→ **Objectif énoncé 1**
Modifiez les enregistrements compris entre la ligne contenant « click on Date. » et la fin des enregistrements, ces deux bornes incluses. Recopiez uniquement ces lignes en remplaçant « Identify the location of » par « Find the position of », sans rien changer d'autre.

→ **Texte fourni**

-- -- --

Le dossier pourrait rejoindre dans un
placard celui des emplois fictifs du
MoDem. Le Canard enchaîné sans être
démenti nous a informé qu’effectivement,
sur demande d’Emmanuel Macron le parquet
de Paris n’a procédé à aucune
investigation. On peut craindre que le
rapport du Sénat subisse le même sort.
Le procureur pourrait aussi, dans
l’intérêt de l’institution judiciaire
redorant ainsi un peu son blason terni,
demander immédiatement l’ouverture d’une
« information judiciaire » confiée à un
juge d’instruction lui-même magistrat du
siège et donc en théorie indépendant.
Allez savoir pourquoi, j’ai quelques
doutes sur l’utilisation de cette
faculté. Mais je serai le premier à la
saluer.
Je crois aussi qu’à
ce stade il est important de fournir une
petite précision concernant
l’incarcération des duettistes du 1er
mai, et de beaucoup d’autres choses.
Alexandre Benalla et Vincent Crase,
avaient été mis en examen et leur avait
été imposé un contrôle judiciaire qui
leur interdisait de se rencontrer pour
éviter le risque de concertation entre
deux personnes contre lesquelles
existaient des indices graves et
concordants d’avoir commis une jolie
brochette d’infractions graves. La
violation d’une telle interdiction est
d’extrêmement grave. D’abord c’est la
violation d’un engagement solennel pris
devant les magistrats, ensuite et quasi
mécaniquement cette violation ne peut
qu’être suivie de l’incarcération.

-- -- --

→ **Objectif énoncé 2**
Reprenez le texte sur l'affaire Benalla à partir de l'endroit où il s'arrête et poursuivez-le, s'il vous plaît.

-- -- --

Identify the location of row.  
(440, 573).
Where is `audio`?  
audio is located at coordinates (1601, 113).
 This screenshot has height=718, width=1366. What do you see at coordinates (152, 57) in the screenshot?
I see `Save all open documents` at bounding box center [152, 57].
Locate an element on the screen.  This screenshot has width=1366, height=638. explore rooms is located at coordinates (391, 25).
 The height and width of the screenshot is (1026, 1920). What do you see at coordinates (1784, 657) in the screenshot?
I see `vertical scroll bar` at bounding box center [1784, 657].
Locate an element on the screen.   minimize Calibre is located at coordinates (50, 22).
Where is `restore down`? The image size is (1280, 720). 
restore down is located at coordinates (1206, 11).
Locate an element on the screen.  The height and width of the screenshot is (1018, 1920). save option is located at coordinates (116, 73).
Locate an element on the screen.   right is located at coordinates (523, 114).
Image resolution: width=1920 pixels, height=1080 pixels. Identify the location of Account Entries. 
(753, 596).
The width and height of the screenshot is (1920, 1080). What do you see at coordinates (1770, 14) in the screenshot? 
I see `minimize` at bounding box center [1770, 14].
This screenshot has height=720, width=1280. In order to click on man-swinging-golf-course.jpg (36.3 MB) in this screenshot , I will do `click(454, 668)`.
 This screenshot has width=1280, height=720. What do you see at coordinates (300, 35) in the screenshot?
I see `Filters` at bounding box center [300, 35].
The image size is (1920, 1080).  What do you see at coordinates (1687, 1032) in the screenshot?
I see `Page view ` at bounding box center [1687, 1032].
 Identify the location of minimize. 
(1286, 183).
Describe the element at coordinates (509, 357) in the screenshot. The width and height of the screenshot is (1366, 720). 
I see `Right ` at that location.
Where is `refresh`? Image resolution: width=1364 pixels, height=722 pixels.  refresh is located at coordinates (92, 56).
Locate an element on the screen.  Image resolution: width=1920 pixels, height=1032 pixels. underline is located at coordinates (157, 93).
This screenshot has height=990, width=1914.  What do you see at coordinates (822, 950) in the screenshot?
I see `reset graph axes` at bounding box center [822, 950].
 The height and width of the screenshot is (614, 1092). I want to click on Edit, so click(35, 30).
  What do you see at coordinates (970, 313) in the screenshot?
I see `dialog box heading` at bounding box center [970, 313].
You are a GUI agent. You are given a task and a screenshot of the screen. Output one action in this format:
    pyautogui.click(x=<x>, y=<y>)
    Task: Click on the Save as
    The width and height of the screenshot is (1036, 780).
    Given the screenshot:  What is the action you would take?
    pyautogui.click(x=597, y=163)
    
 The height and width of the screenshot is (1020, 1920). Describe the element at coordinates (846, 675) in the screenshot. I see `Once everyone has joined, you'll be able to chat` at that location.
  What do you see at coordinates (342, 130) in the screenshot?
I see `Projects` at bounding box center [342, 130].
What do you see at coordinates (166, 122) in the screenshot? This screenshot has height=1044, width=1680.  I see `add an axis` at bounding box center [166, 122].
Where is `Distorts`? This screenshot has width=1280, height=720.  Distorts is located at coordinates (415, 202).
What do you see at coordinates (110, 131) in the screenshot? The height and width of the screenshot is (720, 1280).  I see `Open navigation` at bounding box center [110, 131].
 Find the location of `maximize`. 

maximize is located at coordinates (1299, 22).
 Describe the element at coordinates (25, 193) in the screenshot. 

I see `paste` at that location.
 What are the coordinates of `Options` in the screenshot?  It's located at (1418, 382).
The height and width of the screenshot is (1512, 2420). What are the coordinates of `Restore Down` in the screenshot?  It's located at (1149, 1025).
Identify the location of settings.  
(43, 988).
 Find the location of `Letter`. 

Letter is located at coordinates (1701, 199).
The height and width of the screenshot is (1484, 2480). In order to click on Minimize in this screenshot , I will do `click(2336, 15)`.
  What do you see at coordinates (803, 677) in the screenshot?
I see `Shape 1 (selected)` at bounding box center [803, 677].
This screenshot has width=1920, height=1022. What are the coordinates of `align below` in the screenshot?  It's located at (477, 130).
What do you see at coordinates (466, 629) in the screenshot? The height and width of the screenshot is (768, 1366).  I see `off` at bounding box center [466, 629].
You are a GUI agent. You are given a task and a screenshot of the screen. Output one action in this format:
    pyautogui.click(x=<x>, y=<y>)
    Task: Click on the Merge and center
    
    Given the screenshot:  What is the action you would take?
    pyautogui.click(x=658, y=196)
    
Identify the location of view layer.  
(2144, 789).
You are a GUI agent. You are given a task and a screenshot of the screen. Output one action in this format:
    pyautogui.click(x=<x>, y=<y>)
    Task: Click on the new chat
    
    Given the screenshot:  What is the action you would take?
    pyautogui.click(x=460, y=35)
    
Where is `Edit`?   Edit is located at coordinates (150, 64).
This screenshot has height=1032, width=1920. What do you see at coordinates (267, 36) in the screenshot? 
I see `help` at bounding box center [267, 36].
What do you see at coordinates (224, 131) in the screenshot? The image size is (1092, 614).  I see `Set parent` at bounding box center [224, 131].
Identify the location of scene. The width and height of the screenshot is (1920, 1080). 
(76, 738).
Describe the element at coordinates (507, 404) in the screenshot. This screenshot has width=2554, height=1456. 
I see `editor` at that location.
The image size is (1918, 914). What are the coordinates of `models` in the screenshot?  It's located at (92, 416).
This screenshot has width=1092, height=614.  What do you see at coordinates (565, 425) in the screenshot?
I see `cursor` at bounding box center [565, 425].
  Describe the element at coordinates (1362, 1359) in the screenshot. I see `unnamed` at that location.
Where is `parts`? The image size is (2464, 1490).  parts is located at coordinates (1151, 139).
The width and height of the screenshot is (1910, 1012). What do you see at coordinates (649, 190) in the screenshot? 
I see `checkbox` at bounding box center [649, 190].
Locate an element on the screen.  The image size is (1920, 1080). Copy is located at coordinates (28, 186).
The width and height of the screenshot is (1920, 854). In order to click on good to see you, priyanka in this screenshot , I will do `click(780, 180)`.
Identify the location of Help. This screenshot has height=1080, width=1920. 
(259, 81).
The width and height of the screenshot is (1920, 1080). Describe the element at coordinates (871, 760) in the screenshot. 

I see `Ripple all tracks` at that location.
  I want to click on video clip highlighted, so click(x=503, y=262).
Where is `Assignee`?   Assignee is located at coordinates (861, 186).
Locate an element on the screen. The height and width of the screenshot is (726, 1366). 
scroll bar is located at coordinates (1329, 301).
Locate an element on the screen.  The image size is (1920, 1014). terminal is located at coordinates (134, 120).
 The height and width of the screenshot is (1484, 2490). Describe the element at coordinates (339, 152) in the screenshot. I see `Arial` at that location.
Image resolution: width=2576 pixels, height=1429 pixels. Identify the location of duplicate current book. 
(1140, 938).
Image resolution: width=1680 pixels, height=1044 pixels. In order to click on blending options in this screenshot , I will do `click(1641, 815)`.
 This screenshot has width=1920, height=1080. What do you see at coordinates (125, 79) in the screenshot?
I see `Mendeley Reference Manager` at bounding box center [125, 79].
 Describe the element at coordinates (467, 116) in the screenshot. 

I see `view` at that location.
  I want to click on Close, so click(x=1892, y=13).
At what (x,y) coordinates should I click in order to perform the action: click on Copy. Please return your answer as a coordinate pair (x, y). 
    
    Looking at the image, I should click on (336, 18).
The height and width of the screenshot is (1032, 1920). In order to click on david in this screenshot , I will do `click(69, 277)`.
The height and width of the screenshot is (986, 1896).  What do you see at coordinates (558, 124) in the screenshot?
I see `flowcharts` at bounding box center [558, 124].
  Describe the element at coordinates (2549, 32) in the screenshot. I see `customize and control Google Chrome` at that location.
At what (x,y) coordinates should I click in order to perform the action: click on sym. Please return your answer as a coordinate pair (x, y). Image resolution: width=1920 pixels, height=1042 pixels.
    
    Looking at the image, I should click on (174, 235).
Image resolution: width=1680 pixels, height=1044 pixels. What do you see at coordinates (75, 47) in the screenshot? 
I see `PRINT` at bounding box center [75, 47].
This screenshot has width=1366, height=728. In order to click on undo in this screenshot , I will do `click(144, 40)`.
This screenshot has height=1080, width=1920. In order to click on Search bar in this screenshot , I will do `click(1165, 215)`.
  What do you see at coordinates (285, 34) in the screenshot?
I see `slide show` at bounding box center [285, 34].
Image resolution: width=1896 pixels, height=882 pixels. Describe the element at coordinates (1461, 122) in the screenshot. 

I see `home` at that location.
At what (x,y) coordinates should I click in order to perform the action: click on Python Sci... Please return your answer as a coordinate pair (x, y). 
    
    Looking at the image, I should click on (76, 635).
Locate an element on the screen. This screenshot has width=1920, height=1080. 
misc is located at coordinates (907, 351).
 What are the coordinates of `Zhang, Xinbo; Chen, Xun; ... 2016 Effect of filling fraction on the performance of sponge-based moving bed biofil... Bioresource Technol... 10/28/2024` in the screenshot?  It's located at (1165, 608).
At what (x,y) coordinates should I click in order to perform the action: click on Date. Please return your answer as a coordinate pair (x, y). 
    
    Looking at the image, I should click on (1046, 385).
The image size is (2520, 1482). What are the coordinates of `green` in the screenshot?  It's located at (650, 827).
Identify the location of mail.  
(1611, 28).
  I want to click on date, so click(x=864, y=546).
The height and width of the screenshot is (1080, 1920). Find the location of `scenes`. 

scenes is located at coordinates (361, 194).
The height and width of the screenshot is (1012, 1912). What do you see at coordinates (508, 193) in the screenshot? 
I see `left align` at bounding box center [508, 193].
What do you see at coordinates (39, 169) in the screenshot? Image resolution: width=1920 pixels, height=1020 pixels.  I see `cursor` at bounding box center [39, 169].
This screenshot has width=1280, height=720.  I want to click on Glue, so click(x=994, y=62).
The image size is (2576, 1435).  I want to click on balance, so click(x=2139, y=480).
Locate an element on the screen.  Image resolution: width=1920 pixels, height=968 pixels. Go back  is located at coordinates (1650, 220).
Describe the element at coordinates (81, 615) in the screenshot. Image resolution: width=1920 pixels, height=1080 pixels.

-- -- --

→ **Réponse rédigée 1**
At what (x,y) coordinates should I click in order to perform the action: click on Date. Please return your answer as a coordinate pair (x, y). 
    
    Looking at the image, I should click on (1046, 385).
The image size is (2520, 1482). What are the coordinates of `green` in the screenshot?  It's located at (650, 827).
Find the position of mail.  
(1611, 28).
  I want to click on date, so click(x=864, y=546).
The height and width of the screenshot is (1080, 1920). Find the location of `scenes`. 

scenes is located at coordinates (361, 194).
The height and width of the screenshot is (1012, 1912). What do you see at coordinates (508, 193) in the screenshot? 
I see `left align` at bounding box center [508, 193].
What do you see at coordinates (39, 169) in the screenshot? Image resolution: width=1920 pixels, height=1020 pixels.  I see `cursor` at bounding box center [39, 169].
This screenshot has width=1280, height=720.  I want to click on Glue, so click(x=994, y=62).
The image size is (2576, 1435).  I want to click on balance, so click(x=2139, y=480).
Locate an element on the screen.  Image resolution: width=1920 pixels, height=968 pixels. Go back  is located at coordinates (1650, 220).
Describe the element at coordinates (81, 615) in the screenshot. Image resolution: width=1920 pixels, height=1080 pixels.

→ **Réponse rédigée 2**
Celle-ci n’est pas une sanction, c’est
une mesure pratique pour justement
empêcher la concertation. On notera
simplement qu’à partir de l’information
donnée par Mediapart de cette rencontre,
il a quand même fallu près de quatre
semaines pour que la mesure soit prise
alors qu’en bonne logique elle aurait dû
l’être dès le lendemain. On notera aussi
que ladite rencontre a eu lieu dans
l’appartement d’une fonctionnaire membre
du cabinet du premier ministre et chargé
de sa sécurité, elle-même compagne d’un
agent rattaché à l’Élysée dont on dit
qu’il est très proche d’Alexandre
Benalla et que c’est lui qui aurait «
exfiltré » le fameux coffre. On a envie
de dire, « n’en jetez plus… ».
Le porte-parole
du gouvernement, Benjamin Griveaux a
déclaré à cette occasion « Je trouve
curieux que les assemblées aient à se
prononcer sur l’organisation du pouvoir
exécutif ». Dans quelle mesure l’affaire
Benalla est-elle en train – ou non – de
révéler les failles françaises de la
séparation des pouvoirs?
Régis de Castelnau
: Ce que l’affaire Benalla révèle des
failles françaises de la séparation des
pouvoirs, c’est essentiellement
l’instrumentalisation de la justice par
l’exécutif à l’occasion de la crise des
Gilets Jaunes. Le président de la
république a choisi non pas le maintien
de l’ordre mais la répression et de ce
point de vue, son message de nouvel an
était clair. L’appareil judiciaire
cravaché par Madame Belloubet a
immédiatement obéi aux ordres quand il
n’a pas été au-devant. La confiance des
Français dans la magistrature déjà pas
bien fameuse, sortira très abîmée par
cette séquence et malheureusement pour
longtemps.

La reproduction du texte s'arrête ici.